Aberdeen geologist involved in Scotland's new gold rush

Aberdeen geologist involved in Scotland's new gold rush

Scotgold Resources Ltd received planning permission at the end of October to develop the mine in Cononish, near Tyndrum, in the Loch Lomond National Park.

This is the first gold mine to be approved in Scotland since gold was mined 500 years ago at Leadhills to make the Scottish crown regalia.

The mine could begin commercial operation as early as 2013, and over the decade of its useful life will produce around 20,000 ounces of gold and 80,000 ounces of silver each year - worth an estimated £180 million at today’s prices. Fifty jobs will be created, and the mining operation is expected to bring a significant economic boost to the small local community.

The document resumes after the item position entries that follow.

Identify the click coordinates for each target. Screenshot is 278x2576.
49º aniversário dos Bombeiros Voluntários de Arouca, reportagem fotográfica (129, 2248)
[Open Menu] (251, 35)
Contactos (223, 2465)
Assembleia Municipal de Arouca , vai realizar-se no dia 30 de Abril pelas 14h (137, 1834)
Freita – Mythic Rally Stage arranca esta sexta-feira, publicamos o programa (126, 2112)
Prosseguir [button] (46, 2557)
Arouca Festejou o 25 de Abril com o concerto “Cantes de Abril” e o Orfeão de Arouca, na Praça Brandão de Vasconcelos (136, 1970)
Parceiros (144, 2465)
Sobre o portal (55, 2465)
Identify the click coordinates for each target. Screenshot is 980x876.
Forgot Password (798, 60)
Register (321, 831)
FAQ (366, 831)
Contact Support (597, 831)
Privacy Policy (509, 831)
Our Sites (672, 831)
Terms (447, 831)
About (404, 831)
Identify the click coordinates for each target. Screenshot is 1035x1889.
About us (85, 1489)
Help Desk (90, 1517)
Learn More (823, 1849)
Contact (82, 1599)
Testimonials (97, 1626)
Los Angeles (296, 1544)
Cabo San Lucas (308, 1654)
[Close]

Meanwhile, research part-funded by Scotgold and involving Aberdeen expert Dr Clive Rice, colleagues at the University of Leicester, and the Scottish Universities Environmental Research Centre (SUERC), Glasgow, and the British Geological Survey, aims to discover further big deposits in the Scottish Highlands which will mean that the fledgling industry can be sustained beyond the lifetime of Cononish, and possibly bring a new ‘gold rush’ to Scotland.

The Scottish Highlands have been studied extensively by geologists in recent years and small deposits of gold have been found, though none on the same scale as Cononish.

The gold at Cononish has ancient roots. Before the Atlantic Ocean opened, the highlands formed part of a mountain belt that extended from Canada through Ireland and Scotland into Scandinavia.

This mountain belt formed as the Iapetus Ocean (a forerunner of the Atlantic Ocean) was destroyed by the collision of tectonic plates half a billion years ago. This joined Scotland and England together for the first time.

The gold was concentrated, deep underground, as hot water derived partly from granitic magma circulated through large faults. The hot water carried gold and deposited it, with quartz, into veins. This process, repeated time and time again, has brought the gold to economic levels.

Dr Rice is newly retired from his full-time post but retains links with the University where he has worked since 1973, having begun his career with the British Geological Survey.

His current research is focussed on gold deposits occurring in northern Britain and Ireland. Apart from Cononish these include a large deposit at Curraghinalt in the Sperrin Mountains of County Tyrone.

He and colleagues at Durham University and SUERC are attempting to date the gold mineralisation so that it can be related to major geological events such as volcanic activity and mountain building.

Understanding how and when the gold was deposited will enable more to be found.